Pub Date: March 2019
Publisher: Minotaur Books
Length: 290 pages
POV: 1st, present
FTC: Review Copy courtesy of the publisher
This is the second Doug Brock thriller books I've read, and despite being written in the one tense and POV combo I despise, I really enjoyed it.
Doug Brock is a New Jersey state police officer with shooting related amnesia, which is a real drawback whenever he has to revisit a past case he can't remember, although it's a plus in his personal life, as it's allowed him a "do-over" with his one-time fiance, Jessie.

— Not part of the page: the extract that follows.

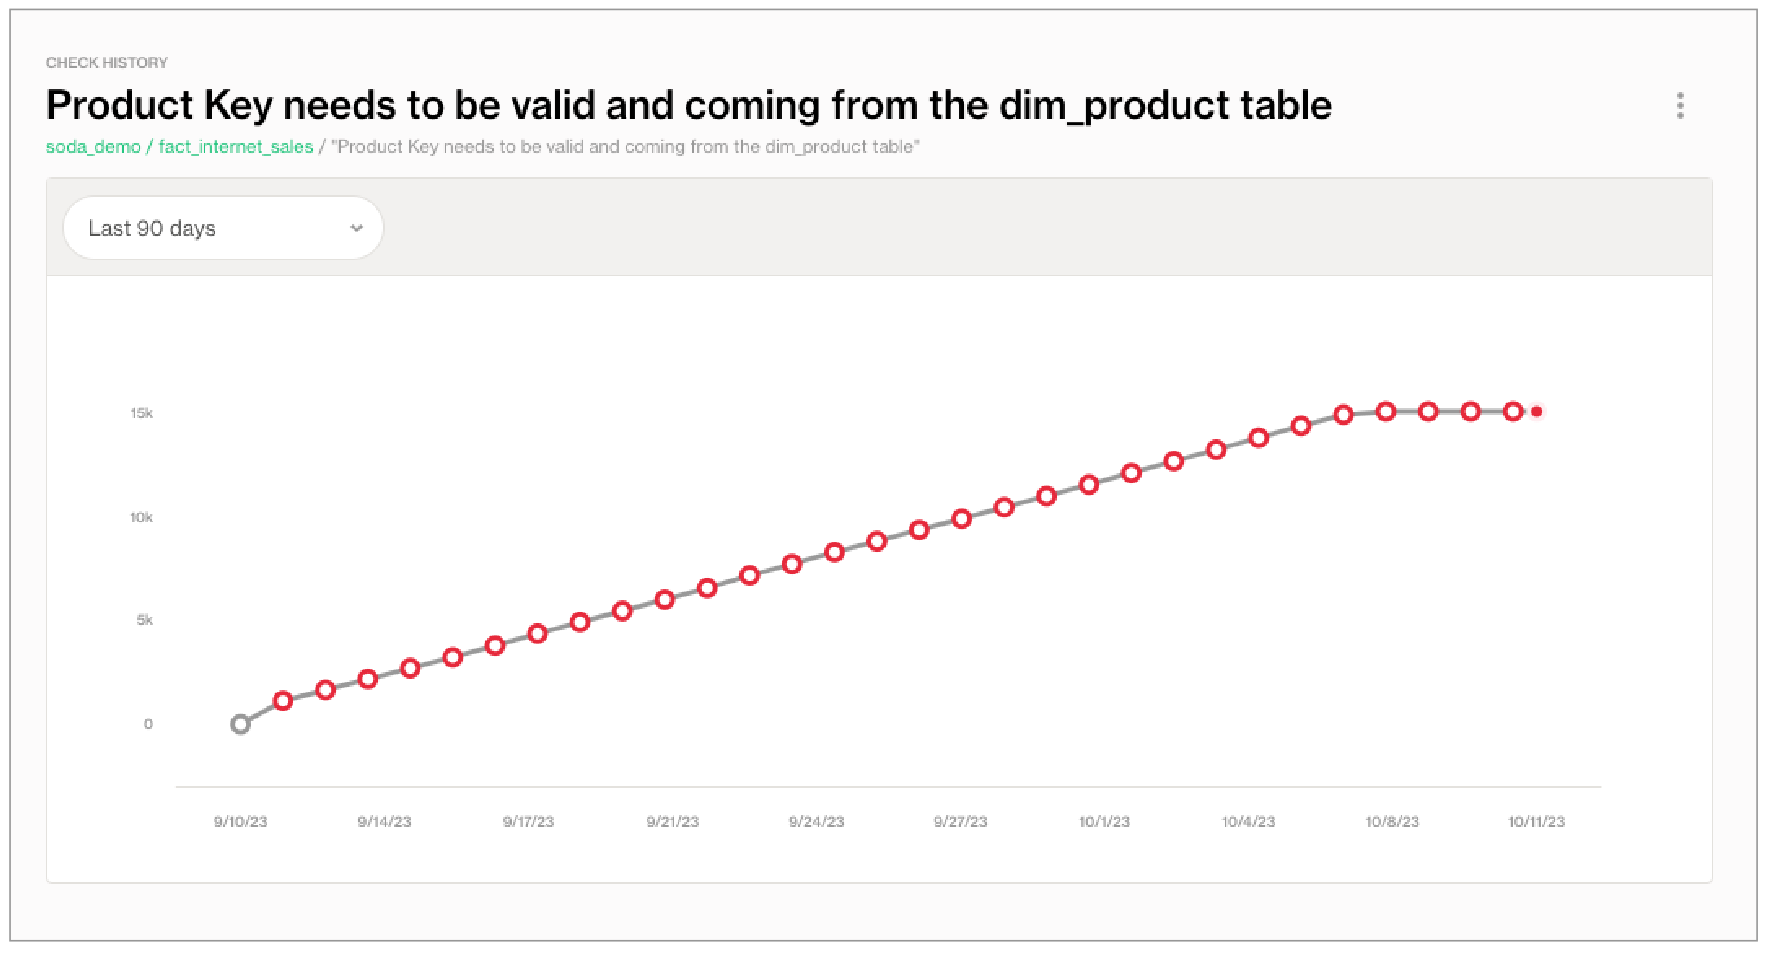
Task: Open the soda_demo breadcrumb link
Action: (x=93, y=147)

This new case is a serial sniper, and figuring out the connection between victims requires lots of interviews with family and witnesses: which is ten levels of awkward when you don't remember most of your past cases. I liked how tight the chapters were, how methodical the police work is. I liked the supporting characters, especially Jessie, which is why I wish the book were 3rd past instead of 1st present. I wanted more of her thoughts and feelings.

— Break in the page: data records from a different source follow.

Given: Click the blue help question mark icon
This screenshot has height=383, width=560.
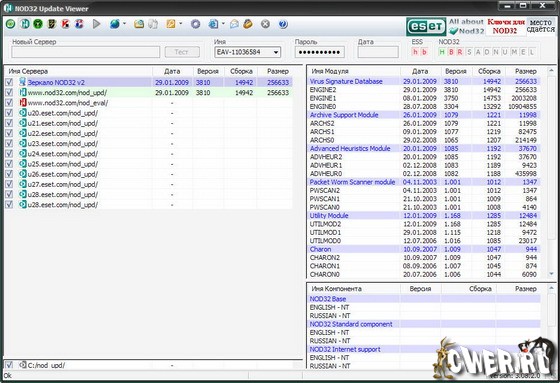Looking at the screenshot, I should [283, 24].
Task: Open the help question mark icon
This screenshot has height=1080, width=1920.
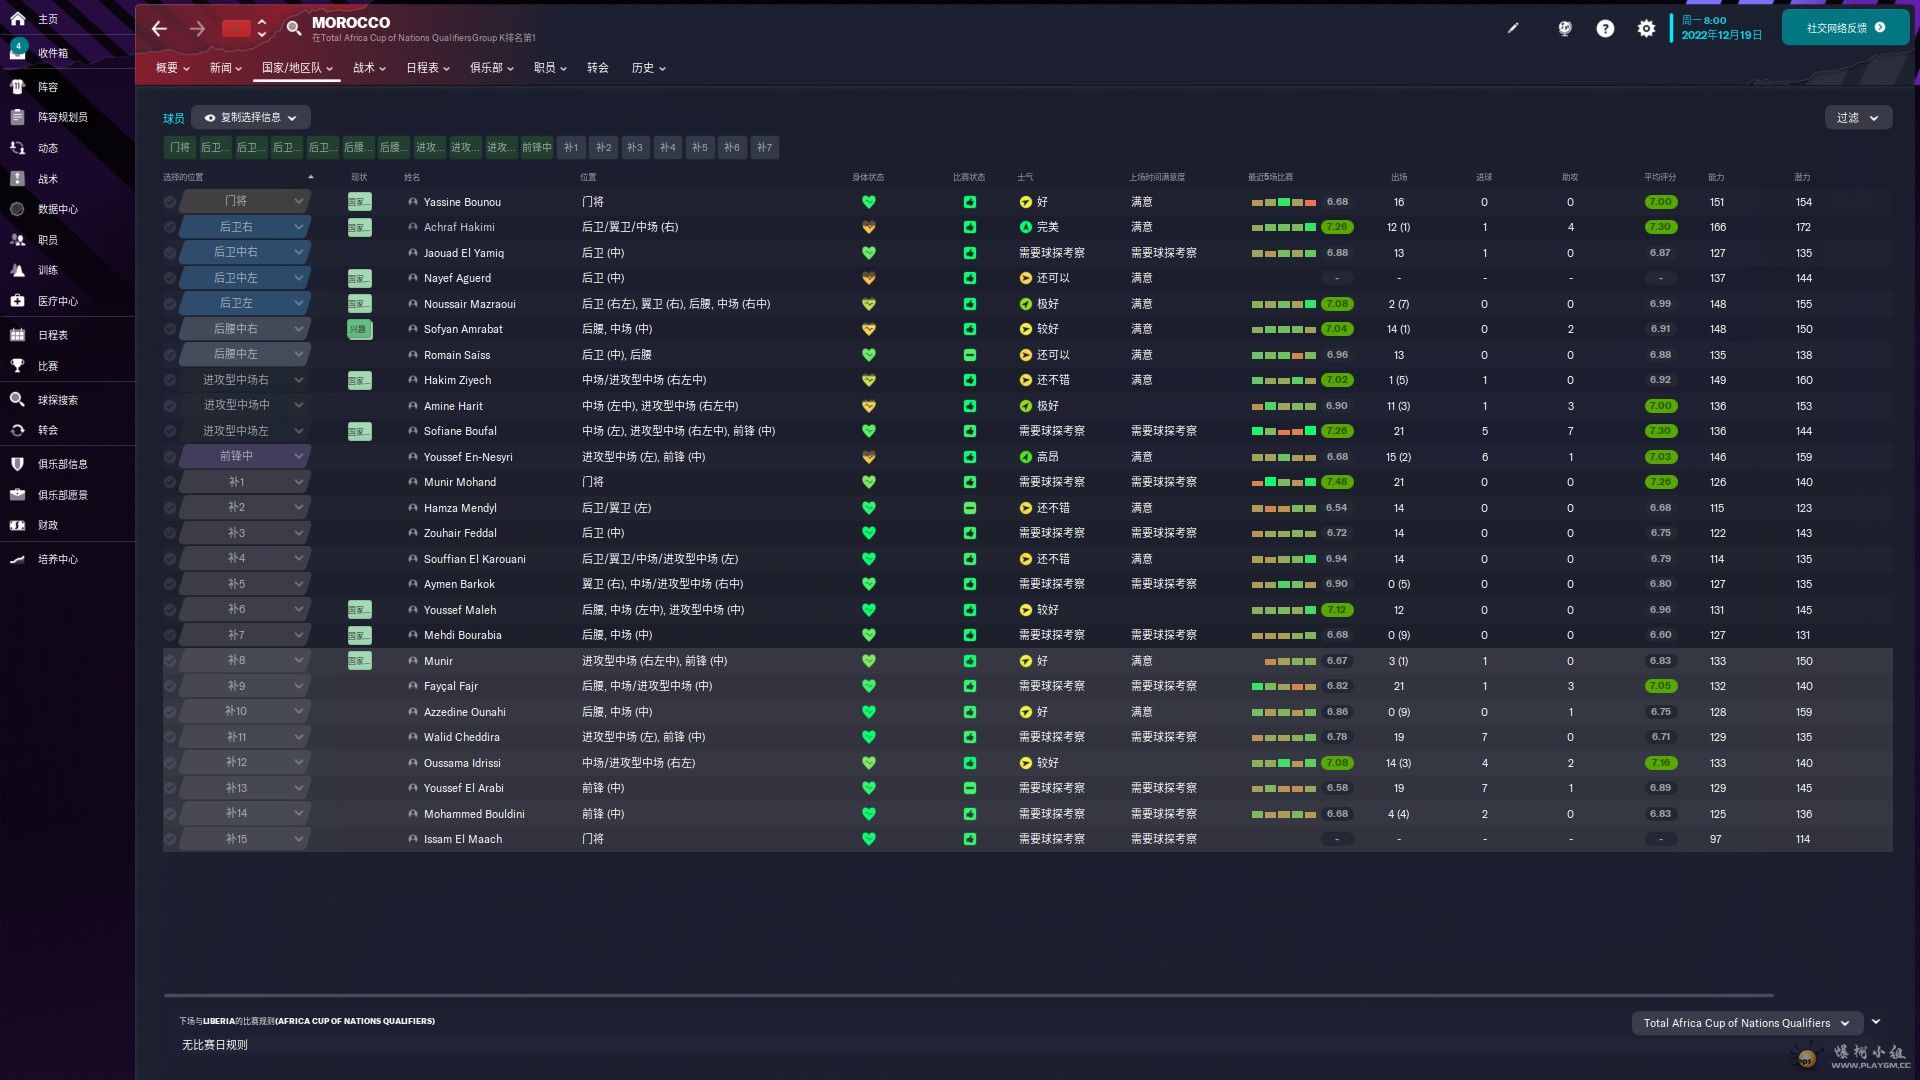Action: click(x=1605, y=29)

My only real issue with the book is the nonstop fat shaming of Doug's partner, Nate. It's constant and unnecessary.
Overall, a solid police mystery.
My Grade: B
Doug Brock hasn't had it easy since his getting shot in the line of duty as a New Jersey state police officer. Between the amnesia and having to solve two murder cases, it hasn't been the most restful recovery. He’s slowly earning back the trust of his girlfriend Jessie, since he doesn’t remember their breakup, and has focused on new crimes with his partner, Nate.
But now an old case of Doug’s has resurfaced, and it’s up to Doug to retrace his steps – steps he can’t remember – to solve the case. Eighteen months ago, Walter Brookings was shot through the heart. With no clear motive and no similar murders, the investigation stalled and became a cold case.
When another man is murdered in the same fashion and the ballistics come back as a match, Doug begins to reinvestigate, and starts to question his own actions from the previous investigation.Finally, what Doug uncovers may be more dangerous than any case he’s faced yet.